Task goal
Print the items below verbatim, everything from the line containing "Given: Click the Description column header" down to the line containing "Looking at the screenshot, I should click(30, 187).".

-- begin --

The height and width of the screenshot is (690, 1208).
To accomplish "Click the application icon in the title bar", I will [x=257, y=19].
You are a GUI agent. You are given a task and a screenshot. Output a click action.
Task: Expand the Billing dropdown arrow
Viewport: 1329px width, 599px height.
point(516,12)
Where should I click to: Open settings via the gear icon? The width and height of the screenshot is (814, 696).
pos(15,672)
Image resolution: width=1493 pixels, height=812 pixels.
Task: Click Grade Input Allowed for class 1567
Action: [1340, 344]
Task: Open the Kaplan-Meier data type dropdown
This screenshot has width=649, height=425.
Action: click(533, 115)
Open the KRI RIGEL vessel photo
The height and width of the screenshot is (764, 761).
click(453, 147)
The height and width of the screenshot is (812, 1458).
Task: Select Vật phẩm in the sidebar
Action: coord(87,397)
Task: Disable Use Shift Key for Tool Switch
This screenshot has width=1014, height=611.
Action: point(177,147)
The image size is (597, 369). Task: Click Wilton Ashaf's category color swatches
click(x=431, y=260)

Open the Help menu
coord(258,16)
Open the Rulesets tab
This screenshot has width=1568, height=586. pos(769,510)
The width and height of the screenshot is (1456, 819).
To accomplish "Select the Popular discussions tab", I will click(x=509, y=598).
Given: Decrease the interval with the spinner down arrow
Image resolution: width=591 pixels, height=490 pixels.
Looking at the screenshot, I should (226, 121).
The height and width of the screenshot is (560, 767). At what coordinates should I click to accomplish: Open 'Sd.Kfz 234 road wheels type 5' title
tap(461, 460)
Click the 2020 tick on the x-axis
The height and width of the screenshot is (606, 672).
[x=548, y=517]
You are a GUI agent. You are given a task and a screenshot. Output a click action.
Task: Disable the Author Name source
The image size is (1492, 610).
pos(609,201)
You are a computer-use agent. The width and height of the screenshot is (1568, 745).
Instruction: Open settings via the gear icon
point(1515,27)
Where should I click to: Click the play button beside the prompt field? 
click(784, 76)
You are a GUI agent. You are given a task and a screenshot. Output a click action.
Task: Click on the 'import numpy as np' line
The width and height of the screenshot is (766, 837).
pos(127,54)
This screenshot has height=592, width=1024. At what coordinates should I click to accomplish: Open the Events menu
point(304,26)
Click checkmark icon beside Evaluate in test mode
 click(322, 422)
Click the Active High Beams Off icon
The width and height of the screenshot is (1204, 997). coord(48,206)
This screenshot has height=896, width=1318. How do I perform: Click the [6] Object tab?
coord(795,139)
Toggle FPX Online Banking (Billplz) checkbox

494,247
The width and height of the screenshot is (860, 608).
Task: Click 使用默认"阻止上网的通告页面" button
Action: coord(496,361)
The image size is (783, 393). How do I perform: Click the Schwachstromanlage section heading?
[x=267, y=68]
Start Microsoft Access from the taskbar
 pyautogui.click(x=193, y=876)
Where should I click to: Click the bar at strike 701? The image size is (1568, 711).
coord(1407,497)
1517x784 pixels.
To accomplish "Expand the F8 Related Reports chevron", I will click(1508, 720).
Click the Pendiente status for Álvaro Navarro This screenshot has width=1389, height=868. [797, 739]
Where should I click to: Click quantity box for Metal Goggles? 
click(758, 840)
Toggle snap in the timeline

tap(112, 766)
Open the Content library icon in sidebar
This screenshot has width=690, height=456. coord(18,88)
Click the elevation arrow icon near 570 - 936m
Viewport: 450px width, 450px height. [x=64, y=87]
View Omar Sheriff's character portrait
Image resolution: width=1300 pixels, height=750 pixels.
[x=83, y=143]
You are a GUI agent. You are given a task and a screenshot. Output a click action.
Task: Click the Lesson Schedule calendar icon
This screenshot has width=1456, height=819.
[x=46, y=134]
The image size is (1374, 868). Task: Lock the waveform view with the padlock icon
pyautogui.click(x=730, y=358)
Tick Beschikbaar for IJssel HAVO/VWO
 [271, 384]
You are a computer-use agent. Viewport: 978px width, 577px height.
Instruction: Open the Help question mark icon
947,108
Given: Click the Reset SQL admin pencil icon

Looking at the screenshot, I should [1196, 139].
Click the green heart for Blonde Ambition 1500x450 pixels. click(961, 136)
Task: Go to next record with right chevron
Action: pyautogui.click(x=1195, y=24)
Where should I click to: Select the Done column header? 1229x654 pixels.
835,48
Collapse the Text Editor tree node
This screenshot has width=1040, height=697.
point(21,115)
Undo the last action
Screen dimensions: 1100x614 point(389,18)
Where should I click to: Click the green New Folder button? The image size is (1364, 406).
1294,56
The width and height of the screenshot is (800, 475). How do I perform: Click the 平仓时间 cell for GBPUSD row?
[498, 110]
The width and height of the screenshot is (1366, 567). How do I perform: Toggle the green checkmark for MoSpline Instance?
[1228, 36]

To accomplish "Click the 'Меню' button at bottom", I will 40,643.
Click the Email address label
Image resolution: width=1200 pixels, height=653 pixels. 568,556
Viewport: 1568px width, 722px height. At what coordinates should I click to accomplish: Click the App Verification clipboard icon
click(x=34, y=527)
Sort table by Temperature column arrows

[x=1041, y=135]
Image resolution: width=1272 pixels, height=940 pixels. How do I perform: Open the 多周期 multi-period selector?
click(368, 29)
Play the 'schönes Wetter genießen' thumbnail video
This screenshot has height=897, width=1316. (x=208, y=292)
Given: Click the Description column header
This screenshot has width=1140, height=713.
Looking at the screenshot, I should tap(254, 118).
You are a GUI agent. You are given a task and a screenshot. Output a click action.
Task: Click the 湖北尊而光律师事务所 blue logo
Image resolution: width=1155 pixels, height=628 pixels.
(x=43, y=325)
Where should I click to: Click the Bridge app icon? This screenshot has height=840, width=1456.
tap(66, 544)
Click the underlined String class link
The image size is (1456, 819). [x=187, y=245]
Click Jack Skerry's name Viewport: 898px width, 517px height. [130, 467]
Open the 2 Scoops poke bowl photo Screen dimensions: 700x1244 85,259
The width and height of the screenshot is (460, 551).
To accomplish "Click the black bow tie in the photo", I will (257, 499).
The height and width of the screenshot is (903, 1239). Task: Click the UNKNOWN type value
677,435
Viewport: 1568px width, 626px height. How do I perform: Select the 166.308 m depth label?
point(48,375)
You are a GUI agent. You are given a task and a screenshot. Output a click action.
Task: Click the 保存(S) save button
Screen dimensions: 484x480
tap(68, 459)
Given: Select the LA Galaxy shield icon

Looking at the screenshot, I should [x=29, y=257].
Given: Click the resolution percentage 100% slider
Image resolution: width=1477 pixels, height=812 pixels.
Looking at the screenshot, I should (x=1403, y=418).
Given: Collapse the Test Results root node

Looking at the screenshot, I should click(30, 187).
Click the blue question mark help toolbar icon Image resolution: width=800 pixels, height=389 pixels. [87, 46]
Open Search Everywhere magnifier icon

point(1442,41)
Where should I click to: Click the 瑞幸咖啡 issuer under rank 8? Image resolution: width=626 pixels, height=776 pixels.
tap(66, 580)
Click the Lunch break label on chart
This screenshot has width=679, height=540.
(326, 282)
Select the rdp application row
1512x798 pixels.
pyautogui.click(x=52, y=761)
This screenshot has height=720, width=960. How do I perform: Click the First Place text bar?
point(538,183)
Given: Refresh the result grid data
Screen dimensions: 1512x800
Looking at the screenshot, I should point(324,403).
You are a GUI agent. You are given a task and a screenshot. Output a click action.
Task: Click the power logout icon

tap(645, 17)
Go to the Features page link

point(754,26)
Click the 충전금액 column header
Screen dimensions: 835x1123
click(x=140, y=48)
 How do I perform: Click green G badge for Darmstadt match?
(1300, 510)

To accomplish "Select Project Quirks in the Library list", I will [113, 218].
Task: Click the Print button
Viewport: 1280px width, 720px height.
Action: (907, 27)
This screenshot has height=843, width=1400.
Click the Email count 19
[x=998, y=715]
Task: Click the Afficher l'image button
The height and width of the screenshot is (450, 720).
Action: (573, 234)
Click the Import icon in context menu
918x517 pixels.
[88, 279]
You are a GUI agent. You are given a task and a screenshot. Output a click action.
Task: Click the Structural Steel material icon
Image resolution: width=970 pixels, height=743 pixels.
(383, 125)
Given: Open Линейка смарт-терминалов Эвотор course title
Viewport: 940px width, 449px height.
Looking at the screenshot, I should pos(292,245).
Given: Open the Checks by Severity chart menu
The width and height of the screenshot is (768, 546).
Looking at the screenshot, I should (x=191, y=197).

-- end --

The response
Given: Click the Description column header
This screenshot has width=1140, height=713.
Looking at the screenshot, I should tap(254, 118).
You are a GUI agent. You are given a task and a screenshot. Output a click action.
Task: Click the 湖北尊而光律师事务所 blue logo
Image resolution: width=1155 pixels, height=628 pixels.
(x=43, y=325)
Where should I click to: Click the Bridge app icon? This screenshot has height=840, width=1456.
tap(66, 544)
Click the underlined String class link
The image size is (1456, 819). [x=187, y=245]
Click Jack Skerry's name Viewport: 898px width, 517px height. [130, 467]
Open the 2 Scoops poke bowl photo Screen dimensions: 700x1244 85,259
The width and height of the screenshot is (460, 551).
To accomplish "Click the black bow tie in the photo", I will (257, 499).
The height and width of the screenshot is (903, 1239). Task: Click the UNKNOWN type value
677,435
Viewport: 1568px width, 626px height. How do I perform: Select the 166.308 m depth label?
point(48,375)
You are a GUI agent. You are given a task and a screenshot. Output a click action.
Task: Click the 保存(S) save button
Screen dimensions: 484x480
tap(68, 459)
Given: Select the LA Galaxy shield icon

Looking at the screenshot, I should [x=29, y=257].
Given: Click the resolution percentage 100% slider
Image resolution: width=1477 pixels, height=812 pixels.
Looking at the screenshot, I should (x=1403, y=418).
Given: Collapse the Test Results root node

Looking at the screenshot, I should click(30, 187).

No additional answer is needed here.